■ **To be done**:
• A. From the excerpt on coordinatively unsaturated complexes, reproduce verbatim everything between "The use of coordinatively" and "responsive MOFs [38,39,40,41,42,43].", inclusive.
• B. Render this sentence from the excerpt on coordinatively unsaturated complexes in Spanish: "This method is not only used in crystal engineering, but also, for example, in the field of metal–organic frameworks or coordination polymers [33,34,35]."

■ **Excerpt provided**:
## begin

The use of coordinatively unsaturated complexes in the construction of larger supramolecular structures through coordinative saturation using suitable ligands has since become firmly established. This method is not only used in crystal engineering, but also, for example, in the field of metal–organic frameworks or coordination polymers [33,34,35]. Using volatile, coordinating solvent molecules (e.g., water or methanol), coordinatively unsaturated metal complexes can be generated by thermal activation whose free coordination sites are saturated by bridging ligands, thus building the corresponding framework [36,37]. The high flexibility in adopting different coordination numbers and geometries of copper(II) ions, as well as the diversity of pyridine-based ligands, allows for the generation of a wide variety of responsive MOFs [38,39,40,41,42,43].

## end

■ **Information supplied**:

## begin

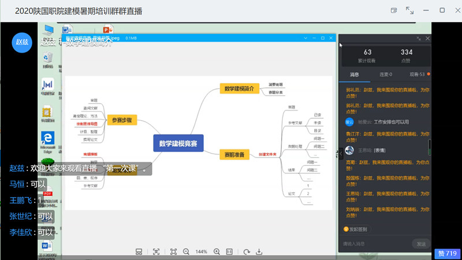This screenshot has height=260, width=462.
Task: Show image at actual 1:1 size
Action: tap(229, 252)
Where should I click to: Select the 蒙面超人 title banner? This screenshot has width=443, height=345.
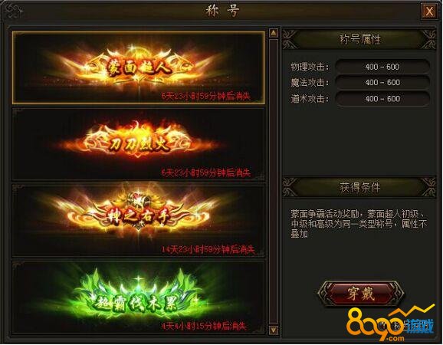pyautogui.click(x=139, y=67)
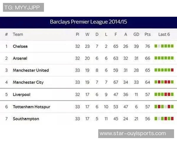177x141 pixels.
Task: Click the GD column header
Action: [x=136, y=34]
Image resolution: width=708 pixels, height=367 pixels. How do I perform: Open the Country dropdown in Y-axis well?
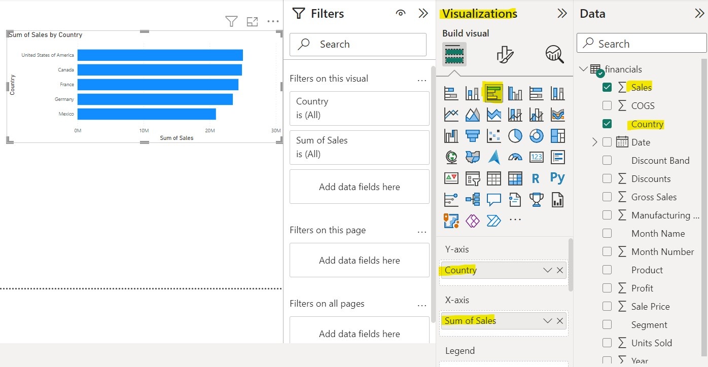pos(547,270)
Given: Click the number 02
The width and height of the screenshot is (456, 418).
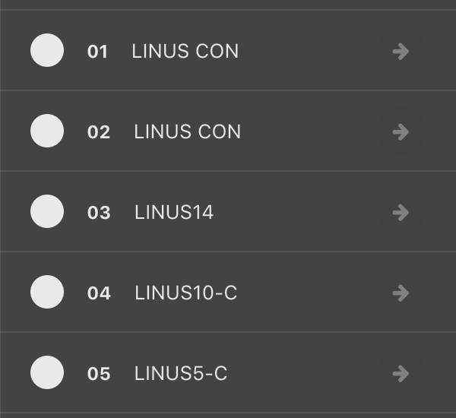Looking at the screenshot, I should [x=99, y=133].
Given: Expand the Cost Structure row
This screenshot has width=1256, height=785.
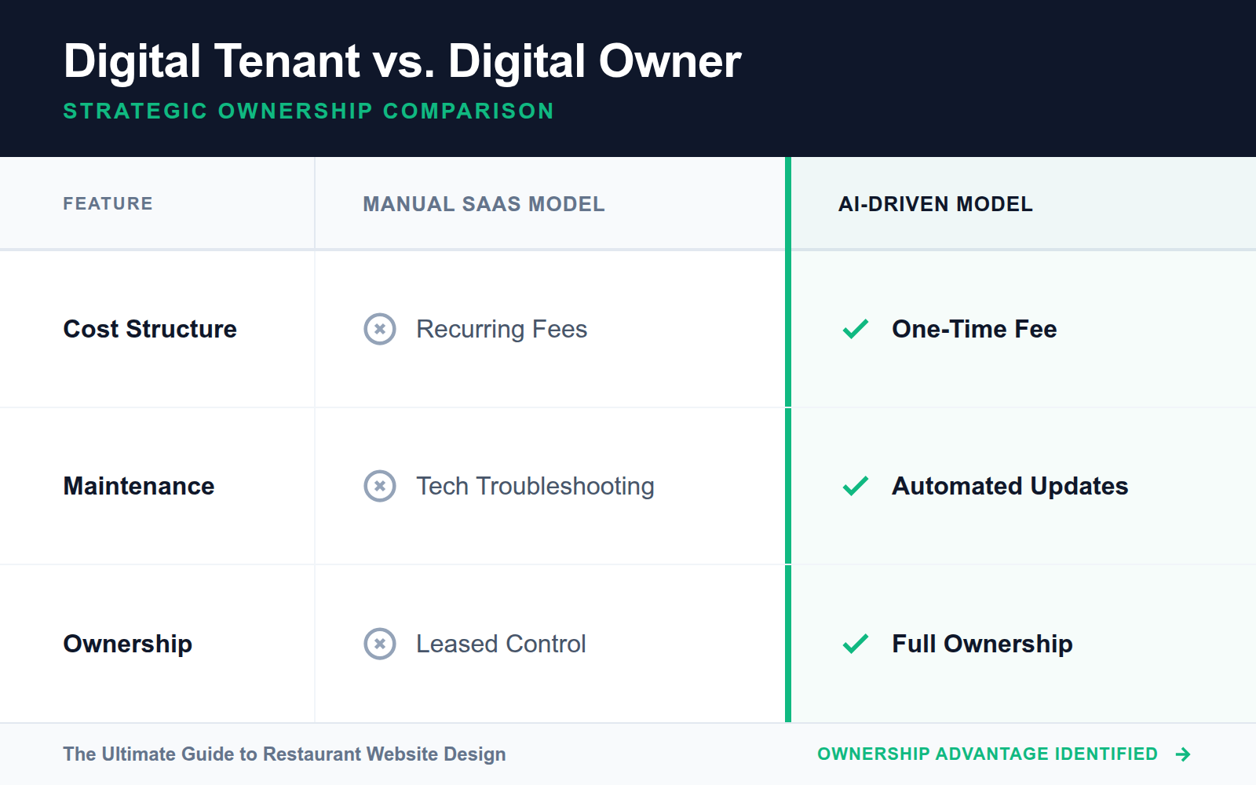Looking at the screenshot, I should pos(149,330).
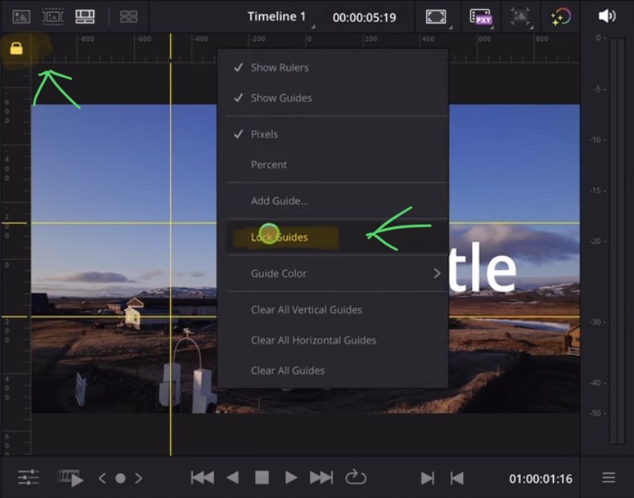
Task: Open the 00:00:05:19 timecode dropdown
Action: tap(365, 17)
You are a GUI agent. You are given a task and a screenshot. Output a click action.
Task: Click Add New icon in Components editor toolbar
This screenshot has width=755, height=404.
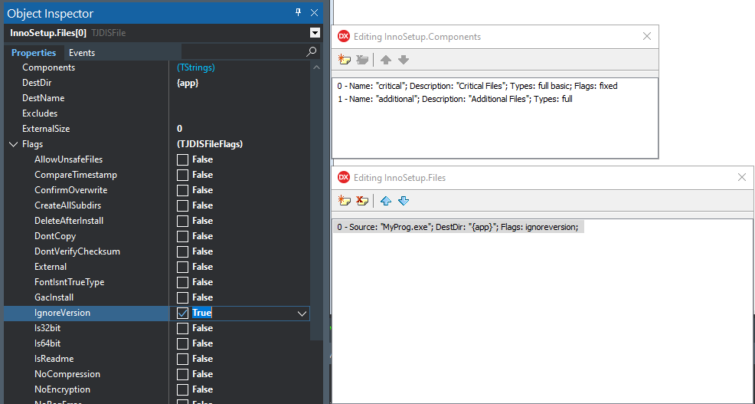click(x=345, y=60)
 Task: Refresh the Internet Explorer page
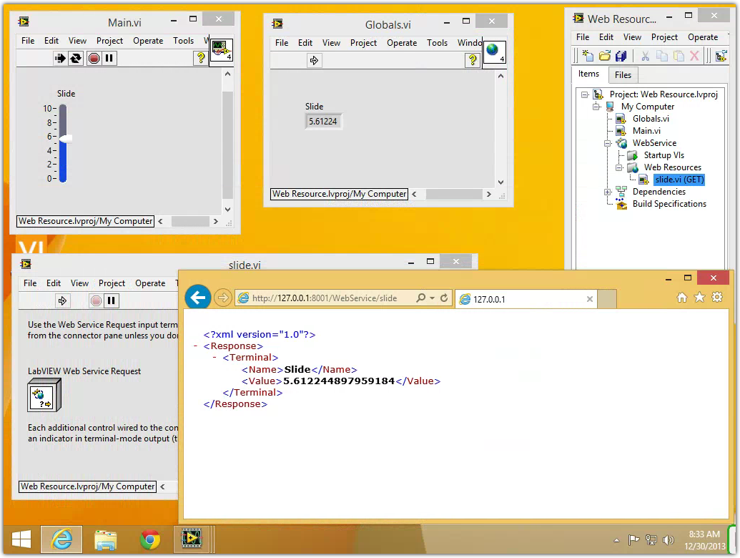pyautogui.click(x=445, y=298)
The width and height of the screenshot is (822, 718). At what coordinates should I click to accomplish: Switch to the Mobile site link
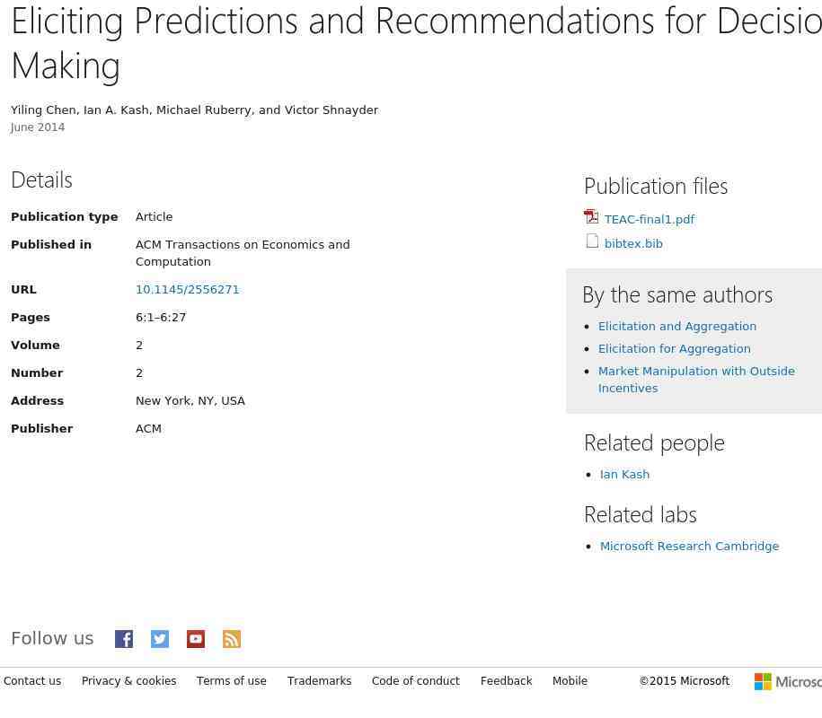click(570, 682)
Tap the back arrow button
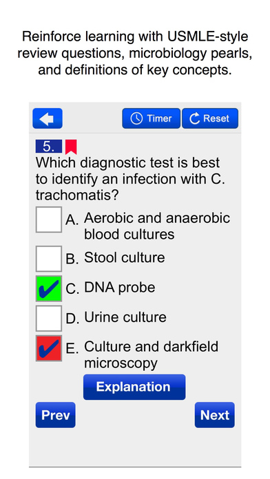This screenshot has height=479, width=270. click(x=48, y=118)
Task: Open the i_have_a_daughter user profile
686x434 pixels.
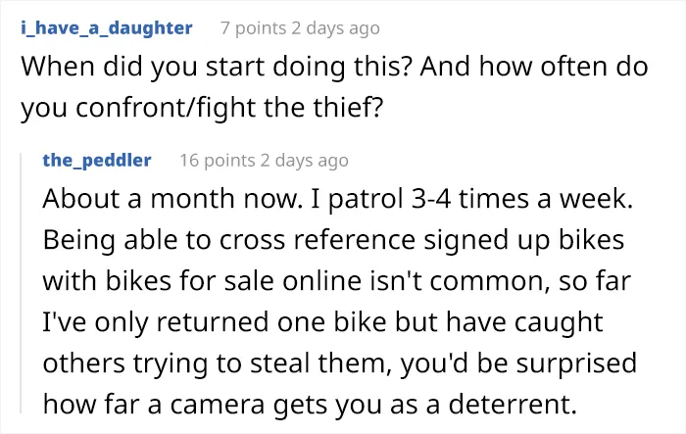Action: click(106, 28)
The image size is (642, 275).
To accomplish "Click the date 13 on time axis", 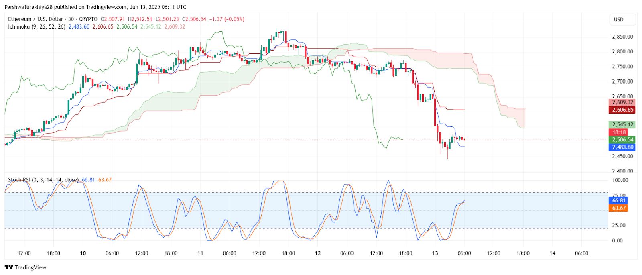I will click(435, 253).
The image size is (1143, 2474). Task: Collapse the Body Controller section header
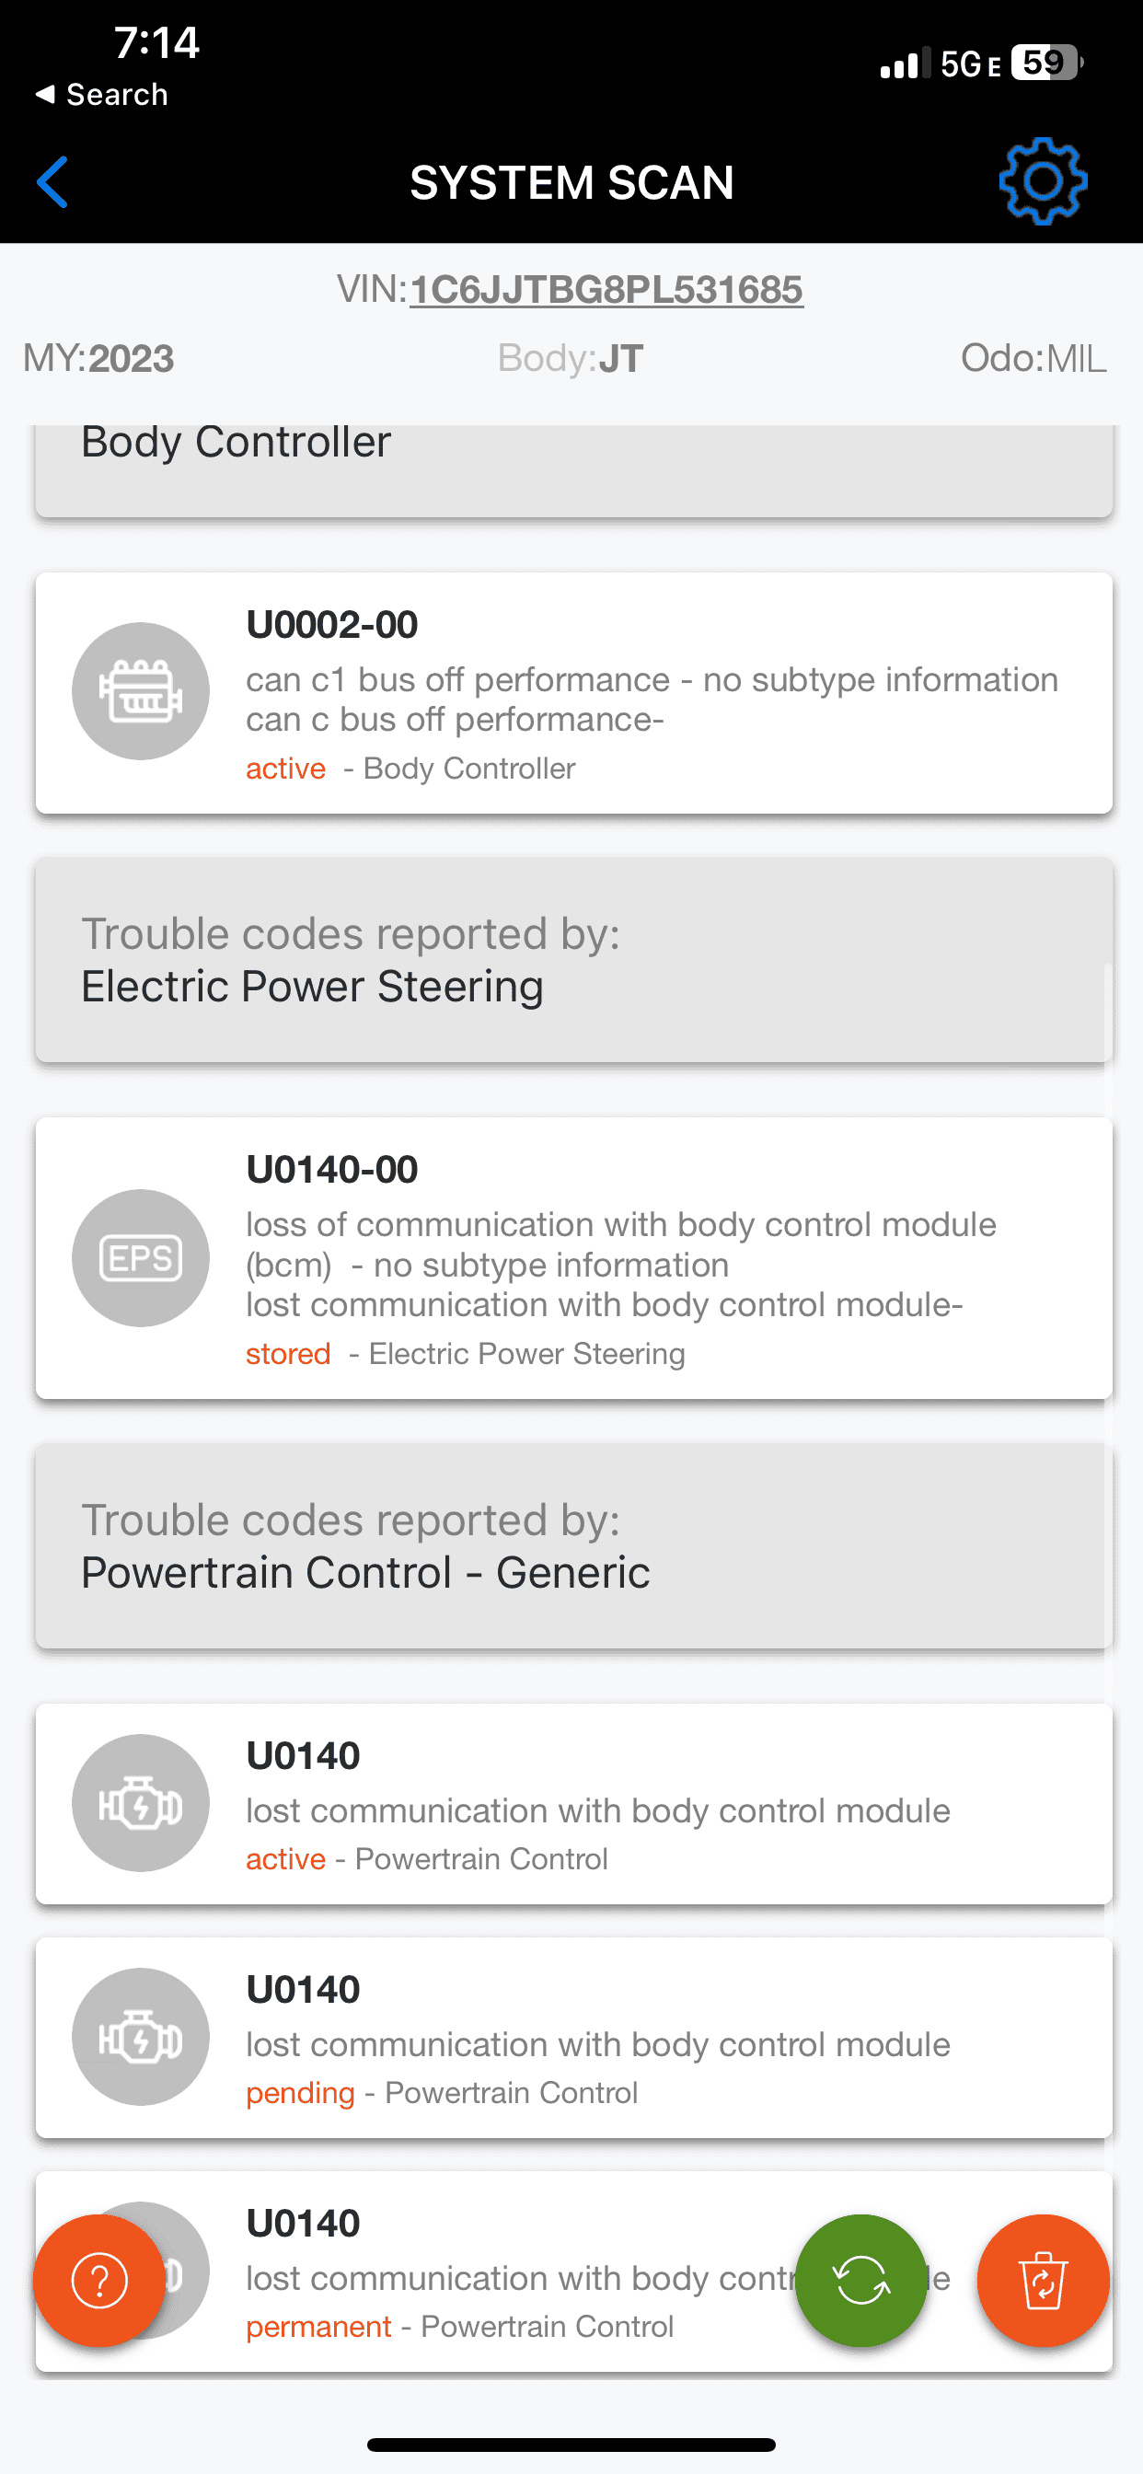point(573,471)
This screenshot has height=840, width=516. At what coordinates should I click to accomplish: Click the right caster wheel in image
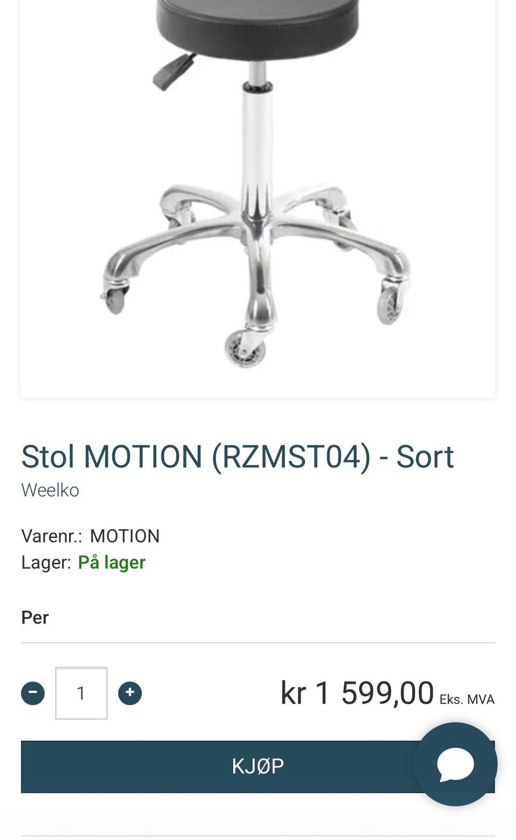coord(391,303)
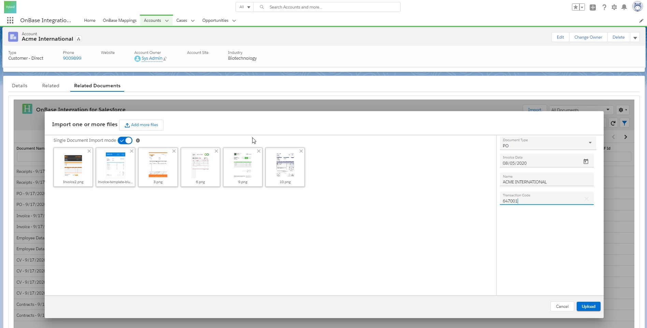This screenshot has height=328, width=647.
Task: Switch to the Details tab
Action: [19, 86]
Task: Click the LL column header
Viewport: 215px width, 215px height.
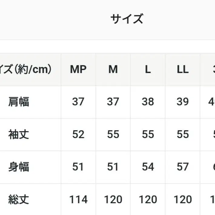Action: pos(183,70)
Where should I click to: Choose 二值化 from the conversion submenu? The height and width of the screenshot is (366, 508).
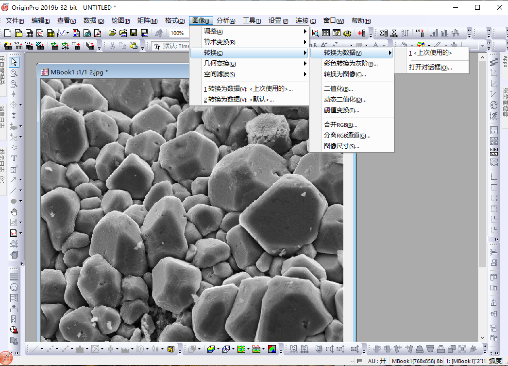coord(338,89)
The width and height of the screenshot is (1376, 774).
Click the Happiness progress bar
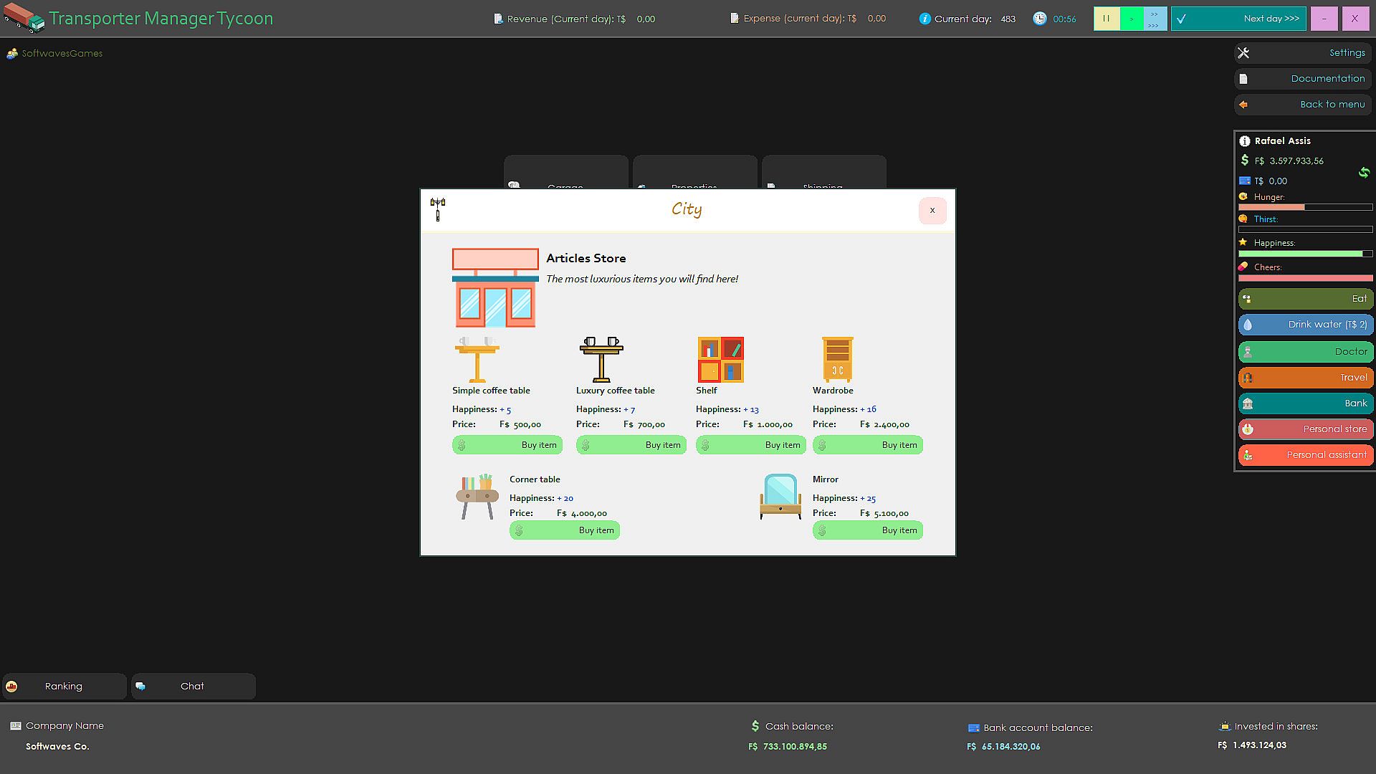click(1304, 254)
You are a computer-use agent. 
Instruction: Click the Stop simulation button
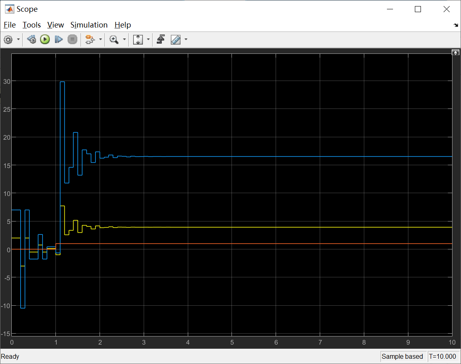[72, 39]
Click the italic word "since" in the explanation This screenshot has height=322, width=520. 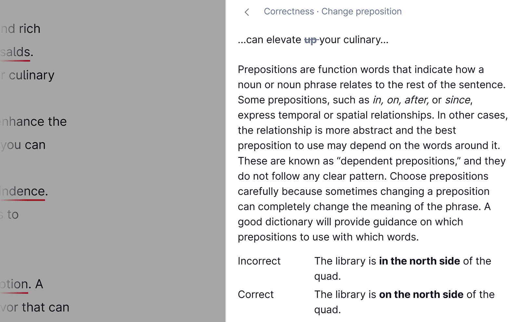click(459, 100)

## end

■ **The answers**:
• A.
The use of coordinatively unsaturated complexes in the construction of larger supramolecular structures through coordinative saturation using suitable ligands has since become firmly established. This method is not only used in crystal engineering, but also, for example, in the field of metal–organic frameworks or coordination polymers [33,34,35]. Using volatile, coordinating solvent molecules (e.g., water or methanol), coordinatively unsaturated metal complexes can be generated by thermal activation whose free coordination sites are saturated by bridging ligands, thus building the corresponding framework [36,37]. The high flexibility in adopting different coordination numbers and geometries of copper(II) ions, as well as the diversity of pyridine-based ligands, allows for the generation of a wide variety of responsive MOFs [38,39,40,41,42,43].

• B. Este método no solo se utiliza en la ingeniería de cristales, sino también, por ejemplo, en el campo de las redes metalorgánicas o de los polímeros de coordinación [33,34,35].